Мой нетерпеливый друг так и бухнулся на колени, как подбил кто. Руки простирал. Шею тянул. Запахи вдыхал. Кланялся. Лбом стукался об землю. Балдел от прилива чувств. Бормотал всякое: понесло от ощущений.
– Там по полям пажити скотопитательных пшениц. Изобильны там по лугам травы зеленящи. Разноцветущие цветы благовонны несказанно. И премного, и плодовито, и самородно, и красносмотрительно!
Тут голос – на звук печален:
– Ах, Кудряшова, Кудряшова, что же с тобой будет?
Стоял дом на отшибе строением невидным. Женщина из окна румяная. Наличники резные. Ставни. Занавесочки. Дверь призывная. Крыльцо с половиком. Рукомойник на гвозде. Полотенце холстинное. Бревна сухие горкой накатаны: покурить после еды. И надпись от руки – «Чайная».
Мой нетерпеливый друг уже навострил глаз:
– Это вы Кудряшова?
Губы пухлые. Глаза синие. Коса венцом. Щека кулаком подперта.
– Была бы Кудряшова, кабы Кудряшов посватал. Подкрепиться не желаете?
– Желаем. Но нам некогда. За богатством идем.
Она и не удивилась:
– Это вам в деревню надо. Через поле.
– Пошли, – скомандовал мой друг. – Там и поедим. Всего-то километр с хвостиком.
А женщина:
– Хвостики наши немереные. Его никто за раз не переходил, это поле. Были и половчее вас.
Засомневались:
– Разве перекусить... Чего у вас есть?
– А чего желаете?
– Желаю, – важно сказал мой друг, – чтобы был бык печеный, а в боку нож точеный.

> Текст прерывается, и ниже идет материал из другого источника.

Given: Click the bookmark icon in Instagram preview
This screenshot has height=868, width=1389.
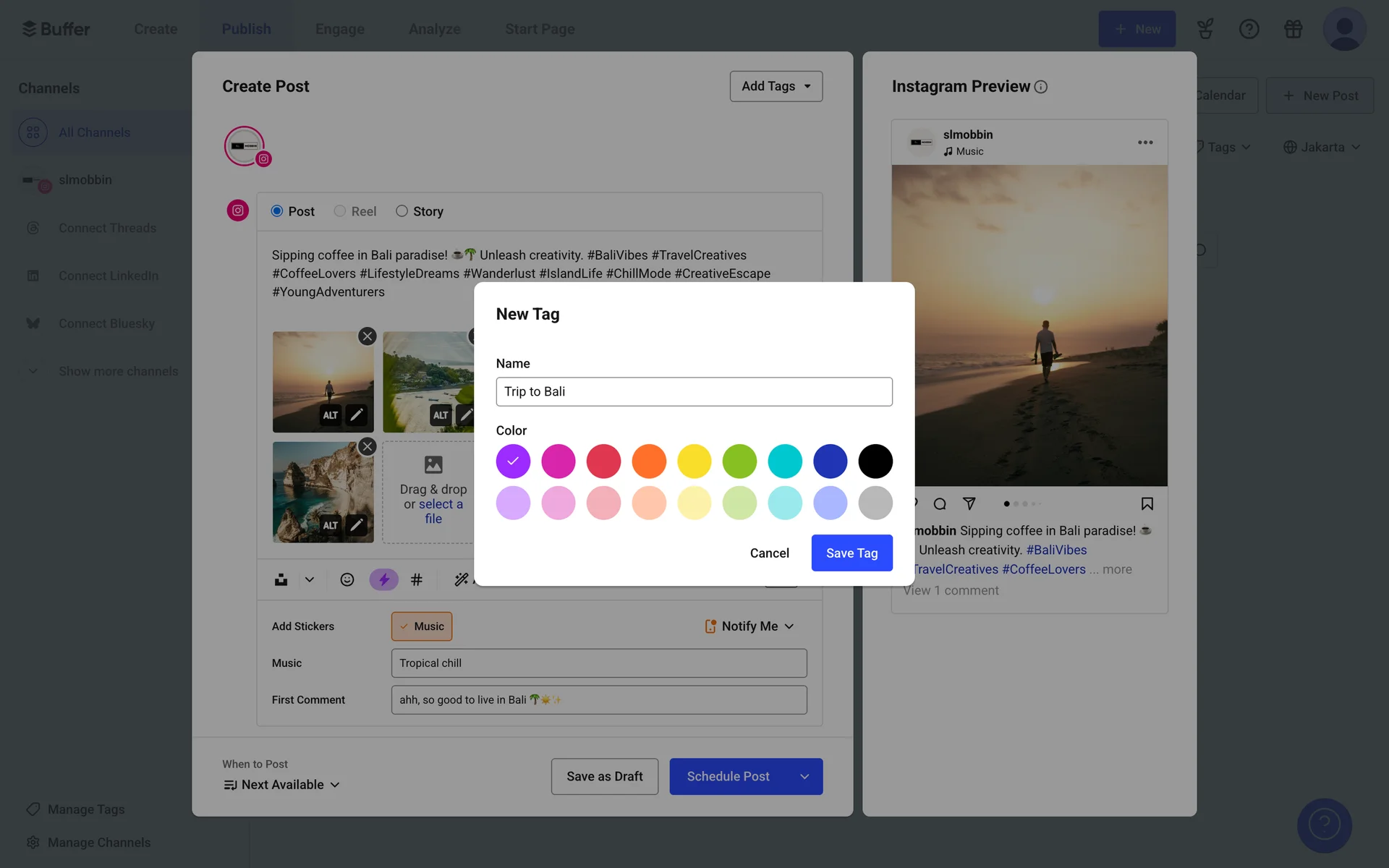Looking at the screenshot, I should [x=1147, y=503].
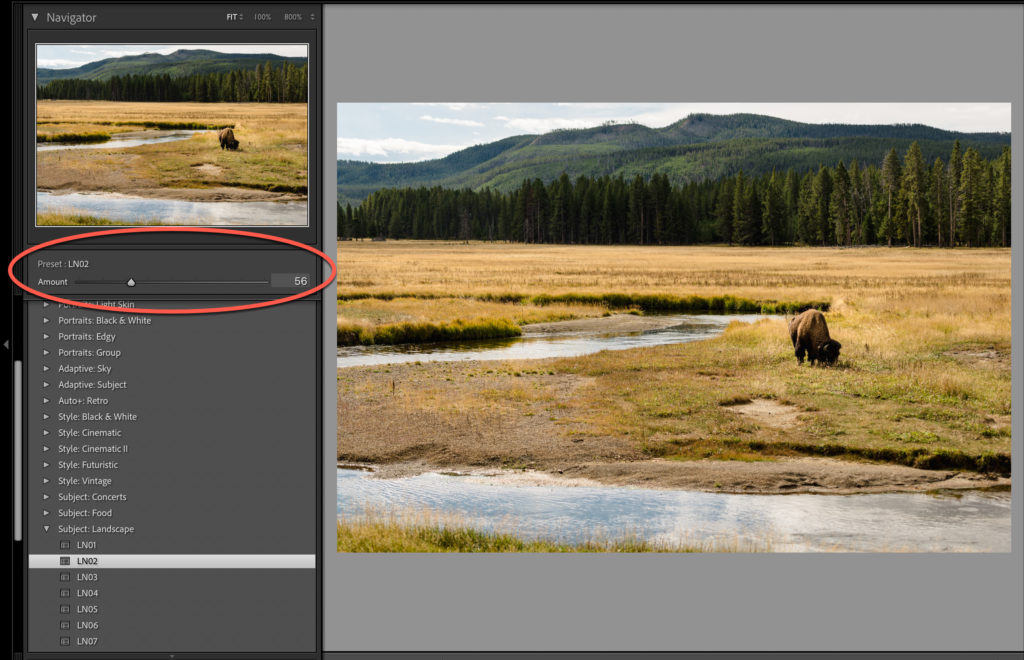The height and width of the screenshot is (660, 1024).
Task: Open the 800% zoom level dropdown arrows
Action: (x=312, y=17)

– Садитесь на бревнышки. Я мигом.
И подала через окно две тарелки.
По куску хлеба. По ломтю мяса. По огурцу соленому. Да горчицы шматок.
Мы ели, она из окна глядела.
Мясо уварилось. Хлеб пропекся. Огурцы просолились. Горчица слезу выжала.
А бревна – сухие, теплые, звонкие, солнцем пропеченные, и узоры от короедов – завитушками, как писарь письмена навел.
– Ах, Лопухова, Лопухова, куда же ты катишься?
Тут уж и я навострил глаз:
– Это вы Лопухова?
Лик грустный. Лоб чистый. Морщинки редкие. Плечи под шалью зябнут.
– Была бы Лопухова, кабы Лопухов под венец повел. Еще дать чего?
– Будет. Перекусили – и за богатством.
А она:
– До богатства путь долгий. К вечеру не управитесь. Блинков вам пожарить?
– Каких блинков?
– Гречишных.
– Жарь!
Зашипело. Зашкворчило. Потянуло масляным запашком. Заворожило из окна тихоньким говорком:
– Плешь идет на гору, плешь идет под гору. Ты плешь, я плешь, на плешь капнёшь, плешь задерёшь, да плешь наведёшь.
– Эй! Это чего?
Сунулась наружу: от плиты красна.
– Блинки уговариваю. Чтоб пышнее были.
– Ты кто есть такая? – спросил прямо мой нетерпеливый друг. – Колдунья? Ведунья? Баба-Яга?